魔剣を購入したときほぼ一文無しになったのもあって、目を逸らしつつ後回しにしてしまっていた。
すべて言い訳なのは理解している。結局のところ"ごめんなさい"を言いに行くのが恐いのだ。
「ど、どうしましょう。皆怒ってますかね?」
「いや、それは無いよ。木こりの中にはヘイトに命を救われた奴もいるだろ?
まあ……だからこそ直接"弁償してくれ"なんて言い出せないのかもな」
そうアントニオさん言われて、やっと現状を理解できた。
僕なんかに恩や義理を感じてくれているのなら、そんな面の皮が厚いことは言いづらいだろう。問題は、僕の方がそれに甘んじて貸しを踏み倒そうとしていることだ。
今までの不誠実さを自覚して段々と焦りを感じてくる。
「農民にとっちゃ安い買い物じゃねえ。借りたもんは返しとけよ」
追い打ちをかけるように勘治先生がこちらを睨んで言う。
「ヘイトはどうしたいの?」と、フベルトさんがこちらの心中を察したように訊いてきた。
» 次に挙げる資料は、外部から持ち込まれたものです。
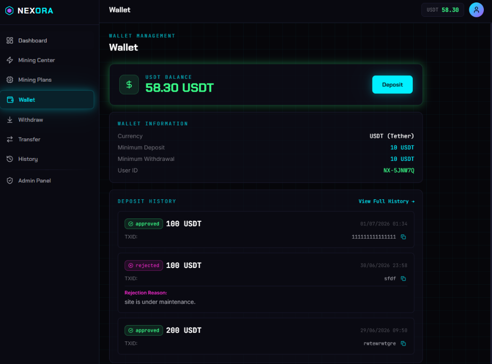Click the NX-5JNW7Q user ID value
The width and height of the screenshot is (492, 364).
pyautogui.click(x=398, y=170)
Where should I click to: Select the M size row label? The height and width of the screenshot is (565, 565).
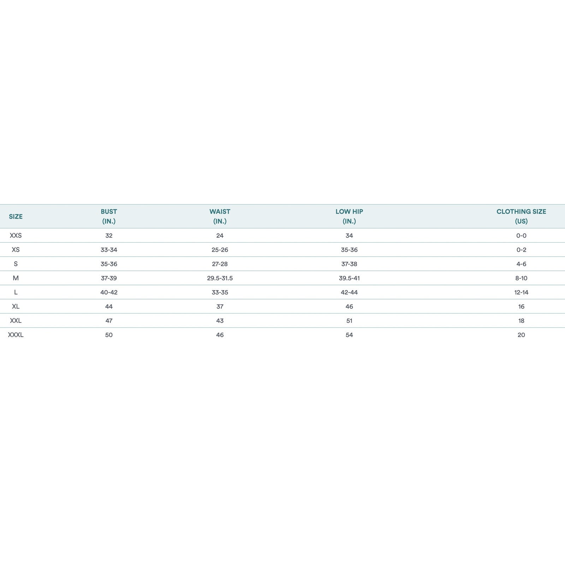(16, 278)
「か、返したいです。ちゃんと――どうしたらいいですか――?」
「儂なら現金を渡して自由に使ってもらうだろうが、品質の良い物を購入して現物で渡すのも良いんじゃないか?ちょっと高価くつくかも知れんが」
「有名な使徒からもらった、ってあとで自慢できるかもね」
教授の提案にフベルトさんが同意する。
「明日、勘治とエルザが街へ買い物に行く用事があるから、同行したら良いんじゃないかな?」
「は、はい!そうします!」
こうして、ローマンさんが話をまとめて、明日の予定が決まった。
明くる日、勘治先生と修道女であるエルザさんと共に街へ繰り出す。エルザさんは教会にいることが多いから、妙な取り合わせだ。
空を、昨日よりも黒く厚い雲が覆っている。
一雨来そうな雰囲気ではあるものの、街の大広場には沢山の露店が立ち並び、その隙間を埋めるように大勢の人が往来している。
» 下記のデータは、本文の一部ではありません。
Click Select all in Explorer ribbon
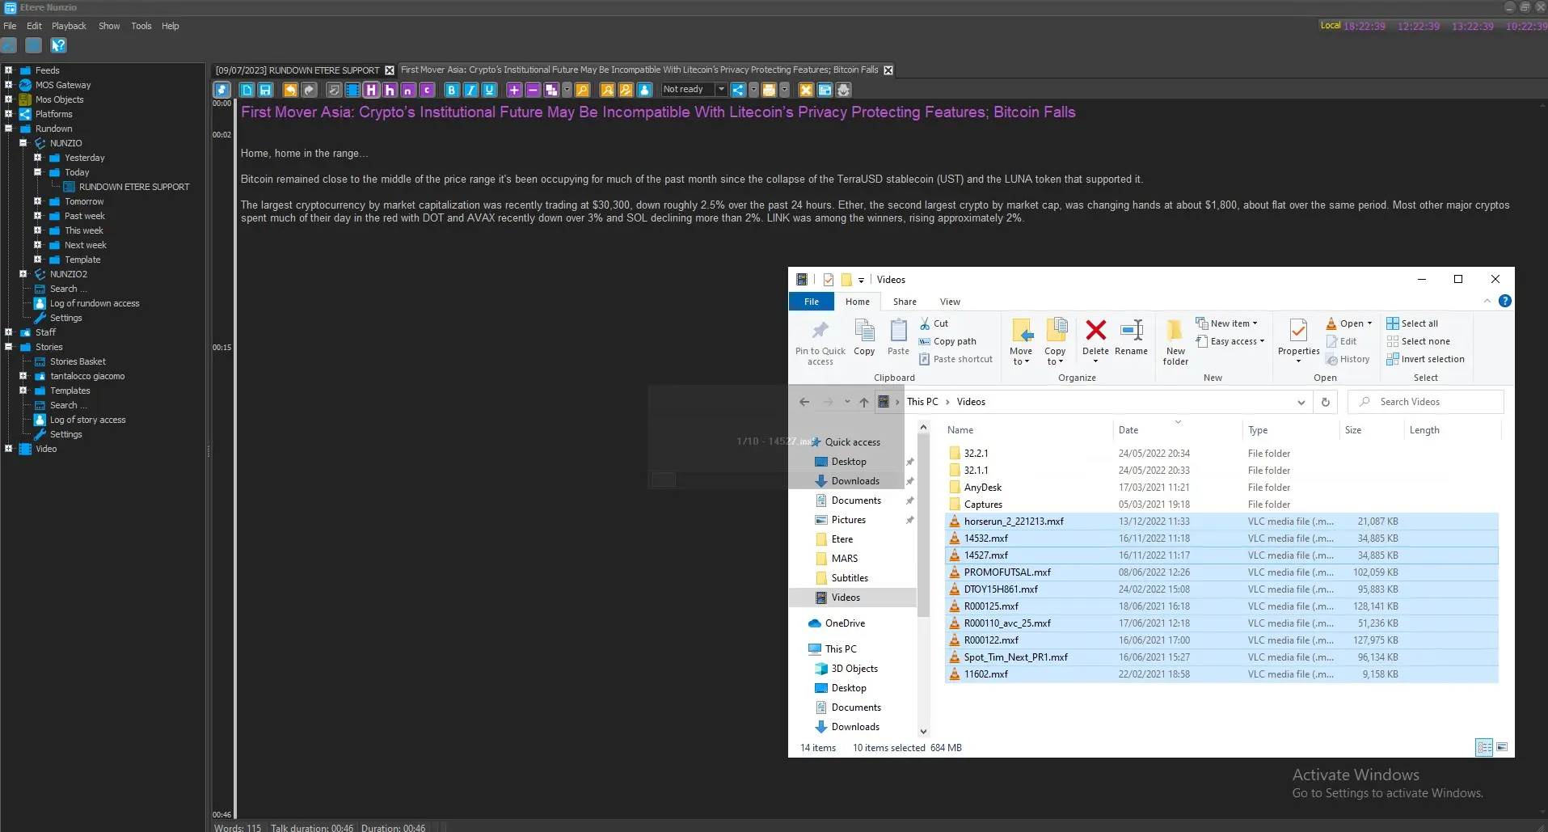 point(1412,323)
雑踏が、店の呼び込みが、大道芸人の掛け声が、吟遊詩人の歌声が、人々の笑い声が、街中に反響していた。
昨日の午前中は同じ場所でお葬式をやっていたのに、物凄い変わり身の速さだ。
「人が多いですね……」
「ええ。この時期は国内外から様々な人が集まりますから、大規模侵攻中は毎回こうですね」
エルザさんが涼やかな声で説明してくれる。
「貴族の皆様にとっては人脈を作る機会。学者の皆様にとっては使徒様がもたらした知識を学ぶ機会。そして商人の皆様にとっては大きな金額が動く商機でもあるんです。
――当然のようにトラブルも絶えません」
エルザさんは陶器のように白い整った顔に、苦笑を浮かべながらそう言う。
教会には否応なしに人が集まるだろうし、苦労させられているのだろう。
「こんなことしてて良いのかよ」
先生は鬱陶しそうに独り言ちている。確かに、怪我人が延々と運び込まれてくる教会を離れていて良いのだろうか。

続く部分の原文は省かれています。